場内はまだ興奮冷めやらぬような状態だ…。



「理樹ちゃん、とっても可愛かったよ~……ネコミミはどうかな?」

「一家に一台欲しいな……それいいな、こまりちゃん」

「僕を家電みたい言わないでよ…」

「……まだ顔が赤いですよ」

「そう思うならさ……」

「このリボンなんて直枝に似合うんじゃないかしら」

「それは中々のはいせんすな選択なのですーっ」

「自分で着けてあげたらどうだ、佳奈多君」

「絶対嫌よ」

「じゃあ、私が直枝くんにつけてあげる…ね?」

「僕の髪で遊ぶのやめてよ…」

「「「「「「 きゃーっ、かっわいいーっ 」」」」」」

「話聞こうよ…」



今、僕の頭は女性陣の格好の遊び場になってしまっている…。

さっきのコスプレを見て…僕に色々したくなってしまったようだ。

朝から何回も思ってるけど。

女の子って本当にこういうことが好きだよね……はぁ。

「どうだ理樹君、ウヒョヒョ女の子たちに攻められてドMな僕は今最高にハイってヤツです、と思い始めた頃ではないか?」

「そんなこと1ミリたりとも思いもしないからっ!!」

うぅ…。

次は辞退させてもらいたいよ…。



「――理樹がいい感じに盛り上げてくれたところで、次のモデルを選ぶぞ」

次のジャンケンだ。

周りを見回すと「早く次の女の子のコスプレを見せろ」や「お姫様みたいな服が着たいな~」や「ふっ…正直なところ俺は巫女服が着たい」や「ならオレは裸エプロンだっ!」などと気合十分なようだ。

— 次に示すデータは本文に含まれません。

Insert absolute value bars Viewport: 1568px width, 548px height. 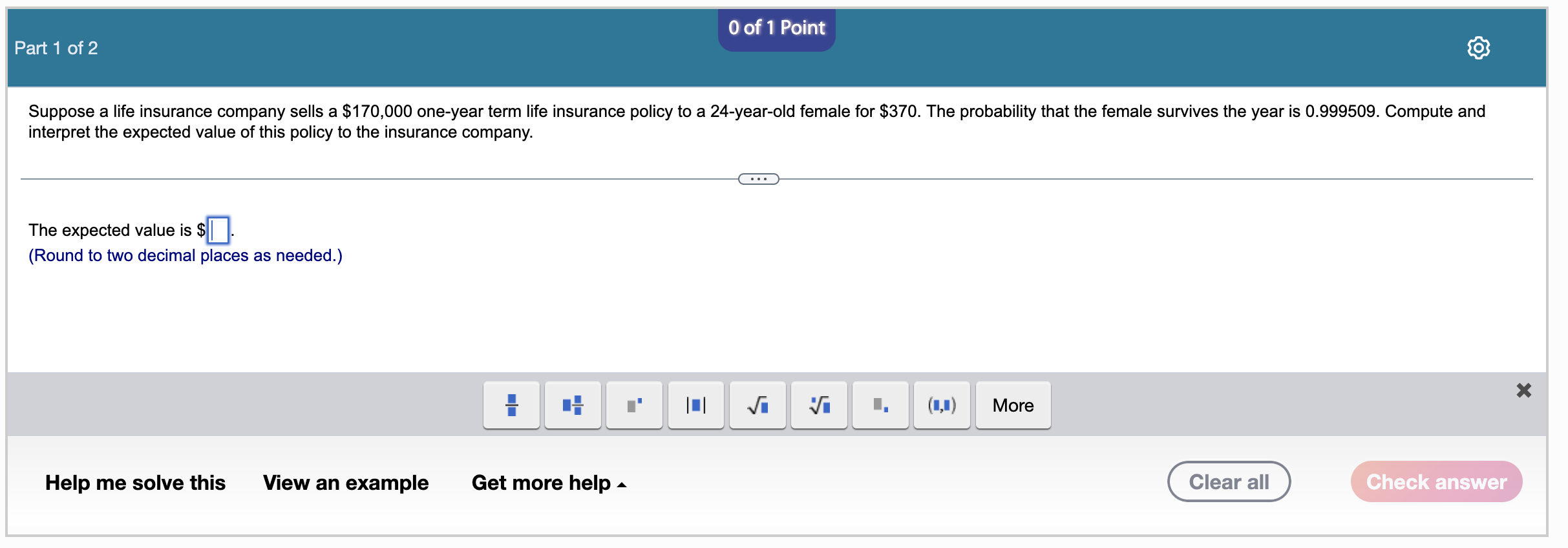pyautogui.click(x=695, y=405)
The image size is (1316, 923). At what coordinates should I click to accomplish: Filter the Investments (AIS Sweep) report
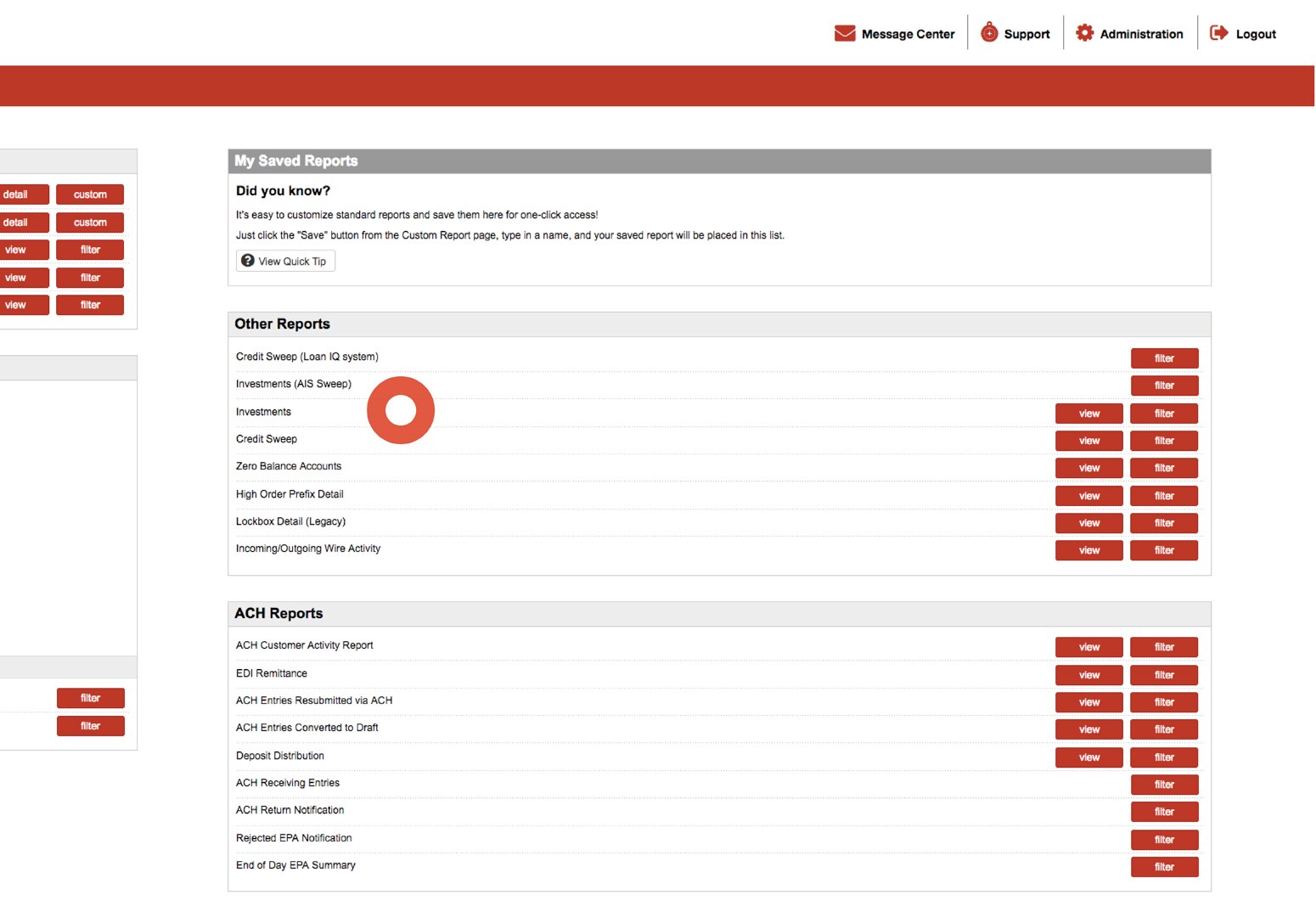pyautogui.click(x=1164, y=386)
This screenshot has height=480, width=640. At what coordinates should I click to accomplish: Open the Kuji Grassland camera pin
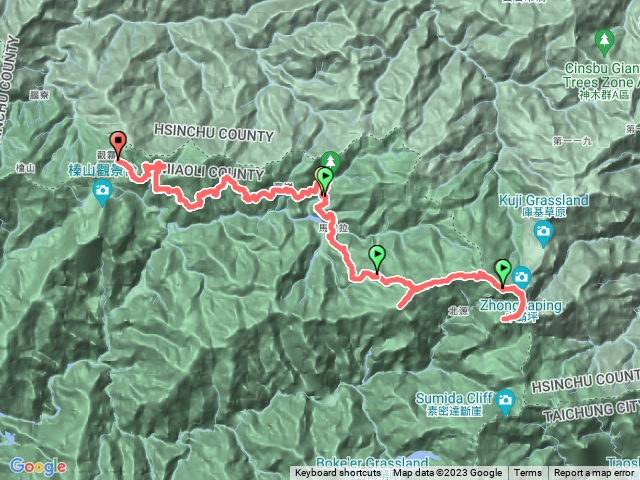point(543,234)
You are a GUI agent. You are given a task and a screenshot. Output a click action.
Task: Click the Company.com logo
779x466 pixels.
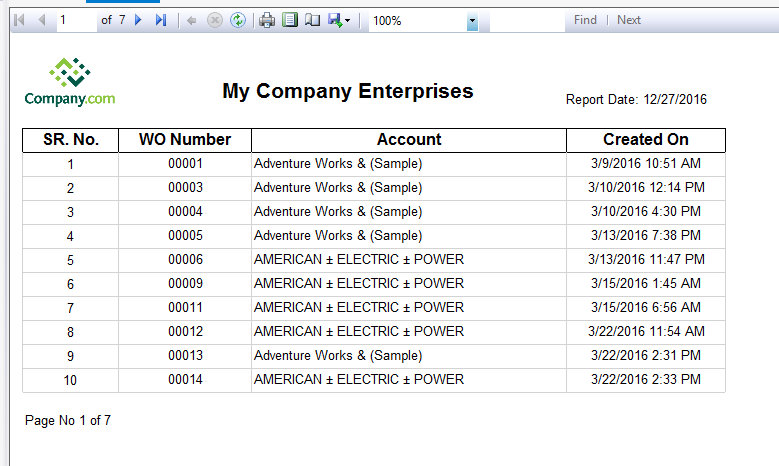pos(70,82)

一部、絶対に見たくないものが含まれている気がするけど。

…あれ?

こんなときにいつもうるさいはずの葉留佳さんが妙に静かだ。

葉留佳さんを見ると…。

「…………」

なにやら口元が小さく動いている。

何かを呟いてるみたいだけど……グー、かな?

…………。

このゲームのルールは、誰か一人が違う手ならその人がモデルだ。

…葉留佳さん、もしかしたらモデルになりたくない誰か(なんとなく見当つくけど)と組んでいるのかもしれない。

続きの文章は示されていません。